We must figure out a more effective way to get these products out
of the hands of consumers--out of the hands of children.
We all know that the current system is not working.
We must do better.
And doing better can't simply be the status quo, which too often
seems to be a completely voluntary process that just doesn't get the
job done.
Thank you, Mr. Chairman.
Senator Nelson. Thank you for the opportunity, Mr.
Chairman.
This is a little commission that I appreciate so much,
because you are the one group that is standing between
defective products and the consuming public. And I want to give
you two examples that, unfortunately, I had been personally
involved in.
The first is, after our state was pretty well covered up by
a number of hurricanes in 2004 and 2005, there was a lot of
building that occurred to repair the damaged structures, and
there was such a demand on building materials that wallboard
started coming in from China that was not only defective but it
was so filled with sulphuric gas that it was not only hazardous
to the health of people that were living in the houses but it
would turn all of the metal objects, including the silverware,
brown in the entire house. This is how bad it was. Now, not the
least of which, you could tell it when you walked in the house
because it smelled like rotten eggs.
I had to get involved, because we had a lot of people in
Florida that were affected by this. And, lo and behold, these
people had turned to their insurance company, and the insurance
company said, ``We don't know you.'' They had turned to their
bank to try to work with them, because in many cases their
pediatricians were telling them, ``Get the children out of the
house,'' and they would have to go and rent someplace. And
often what had happened is they had turned to the builder of
the house, and the builder had gone bankrupt or they had moved
on.
And so these folks, they didn't know where to turn. And so
your handy-dandy Senator from Florida actually went to China,
and, of course, I got the actual brush-off.
That is where your agency comes in, because we got you to
start doing tests and so forth. And the long and short of it is
that the only financially responsible party was, in some case,
the insurance companies of the distributors.
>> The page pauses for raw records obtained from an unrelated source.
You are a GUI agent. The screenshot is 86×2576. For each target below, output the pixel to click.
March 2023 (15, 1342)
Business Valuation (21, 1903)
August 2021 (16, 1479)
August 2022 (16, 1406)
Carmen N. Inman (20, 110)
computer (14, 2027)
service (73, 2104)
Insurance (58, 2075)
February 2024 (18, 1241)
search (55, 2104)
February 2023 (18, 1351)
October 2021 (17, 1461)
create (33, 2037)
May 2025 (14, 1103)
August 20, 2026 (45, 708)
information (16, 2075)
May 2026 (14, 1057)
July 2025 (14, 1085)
I even met the Chinese president in a diplomatic reception,
and of course didn't expect that he knew anything about it, but
confronted him with the issue and outlined what is happening.
The government of China has kept hands off. The government
of China often is an investor, if not the owner, of these
companies that were mining it. They traced it to a particular
mine where this wallboard was using that material.
Now, that is one very bad example for the American
consuming public, and there were a lot of people that were
harmed. And only years later are they getting part compensation
because of the lawsuits that occurred.
I will give you another one. The origin of this one is also
China. We had a number of children that were harmed and choked
to death because of defective Chinese toys.
It is your organization that stands in the way of these
defective products and the public being harmed. What are you
doing to make sure, Mr. Chairman, that the Chinese
manufacturers and distributors stand by their products and
actually carry through with the recall of the toys and the
recall of the wallboard?
Mr. Kaye. Thank you, Senator. And, of course, thank you for
your years and years of leadership in terms of revitalizing
this commission and giving us some of the tools that we have
needed to do exactly that.
The first step in this process is to stop products at the
ports before they ever get into hands of consumers. And thanks
to Congress's direction in section 222 of the Consumer Product
Safety Improvement Act, we did create a pilot program to begin
better targeting at the ports.
We cannot get that to a national scale, though, without
more funds from Congress, both in the form of a direct
appropriation as a bridge and, ultimately, we think, consistent
with other agencies' border authorities, a user fee that is
reasonably pegged to be able to give us the resources to turn
that pilot into a national-scope, data-driven enforcement tool.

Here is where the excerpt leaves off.